■ To do
In the readers' letters below, what did Olathe Public Schools tell the letter writer's wife to do after she reported her exposure?

■ Passage provided
--- START ---
Letters: Readers discuss COVID in Olathe schools, Overland Park police, Google bigot

School spread

Everyone in our house is fully vaccinated. Our eldest child works for UPS. He was exposed to the coronavirus and lost his senses of taste and smell last week. UPS had him get tested. He is COVID-19 positive. He is to be off work for 14 days from his exposure date.

My wife and I are now exposed. She is a middle school teacher and reported her exposure to her employer, Olathe Public Schools, and scheduled a substitute. We booked an appointment to get tested Monday morning. The district told her to report for duty as though no exposure occurred unless she becomes symptomatic.

We are unlikely to become seriously ill, but she must go in and potentially spread the virus to unvaccinated middle school students to take home to their families and friends. The district should tell teachers to take off with pay and not charge them sick or personal days to get tested. And if they test positive, they should quarantine for 14 days.

Every school in the area has infected and sick students. Something is very wrong when our public schools take this less seriously than a commercial entity such as UPS. Olathe Public Schools are putting students, faculty, staff, their families and the entire community at greater risk.

- Nolan H. Goldberg, Overland Park

Unfair to police

The news coverage of the 2018 shooting of Overland Park teenager John Albers by an Overland Park police officer has been extremely one-sided against the police. (Aug. 29, 10A, “More evidence found in fatal police shooting of Overland Park teen”) It focuses only on the split-second decision of a police officer facing an individual backing a vehicle toward an armed officer. It does not address what might have happened had the officer let him drive away.
--- END ---
Items from a dataset:
--- START ---
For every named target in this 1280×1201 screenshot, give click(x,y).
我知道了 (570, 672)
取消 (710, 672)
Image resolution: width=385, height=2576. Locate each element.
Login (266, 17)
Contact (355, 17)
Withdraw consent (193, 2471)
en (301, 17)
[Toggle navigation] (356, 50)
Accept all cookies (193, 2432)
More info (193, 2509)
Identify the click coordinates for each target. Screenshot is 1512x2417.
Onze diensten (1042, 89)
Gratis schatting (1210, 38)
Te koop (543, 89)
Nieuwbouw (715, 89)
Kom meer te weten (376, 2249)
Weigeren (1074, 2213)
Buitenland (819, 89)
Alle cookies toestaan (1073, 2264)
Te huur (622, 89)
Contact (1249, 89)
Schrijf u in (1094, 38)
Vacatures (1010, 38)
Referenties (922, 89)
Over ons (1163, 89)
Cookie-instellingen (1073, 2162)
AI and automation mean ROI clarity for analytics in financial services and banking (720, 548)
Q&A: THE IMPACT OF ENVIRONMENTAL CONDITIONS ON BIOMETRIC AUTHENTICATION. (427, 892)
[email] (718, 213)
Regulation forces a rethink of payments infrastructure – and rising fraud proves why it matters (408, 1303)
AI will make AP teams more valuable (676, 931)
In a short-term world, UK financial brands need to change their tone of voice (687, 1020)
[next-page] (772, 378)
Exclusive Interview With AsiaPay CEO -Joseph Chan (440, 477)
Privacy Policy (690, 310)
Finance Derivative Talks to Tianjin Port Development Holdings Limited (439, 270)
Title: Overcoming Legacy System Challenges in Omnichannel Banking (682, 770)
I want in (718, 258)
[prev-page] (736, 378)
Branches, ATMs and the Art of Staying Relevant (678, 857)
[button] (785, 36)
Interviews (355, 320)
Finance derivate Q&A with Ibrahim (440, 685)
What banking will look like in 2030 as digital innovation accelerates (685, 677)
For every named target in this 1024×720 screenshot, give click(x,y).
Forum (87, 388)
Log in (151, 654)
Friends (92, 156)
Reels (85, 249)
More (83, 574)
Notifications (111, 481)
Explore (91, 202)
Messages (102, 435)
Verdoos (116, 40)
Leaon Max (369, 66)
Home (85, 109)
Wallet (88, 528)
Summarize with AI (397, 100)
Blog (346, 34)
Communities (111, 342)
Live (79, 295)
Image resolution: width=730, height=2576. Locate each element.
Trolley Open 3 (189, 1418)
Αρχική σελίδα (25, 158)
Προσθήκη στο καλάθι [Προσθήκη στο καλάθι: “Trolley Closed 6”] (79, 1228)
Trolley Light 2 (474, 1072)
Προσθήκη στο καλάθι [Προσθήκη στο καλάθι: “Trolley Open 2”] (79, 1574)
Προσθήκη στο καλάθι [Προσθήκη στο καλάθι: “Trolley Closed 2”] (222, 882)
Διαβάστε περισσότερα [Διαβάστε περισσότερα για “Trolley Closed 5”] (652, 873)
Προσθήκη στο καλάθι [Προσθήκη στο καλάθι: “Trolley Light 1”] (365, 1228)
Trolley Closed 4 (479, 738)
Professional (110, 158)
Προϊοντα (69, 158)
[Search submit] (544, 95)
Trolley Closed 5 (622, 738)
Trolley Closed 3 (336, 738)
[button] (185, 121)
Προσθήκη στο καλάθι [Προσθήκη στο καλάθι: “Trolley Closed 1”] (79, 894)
--- END ---
■ Task result
Report for duty as though no exposure had occurred unless she became symptomatic.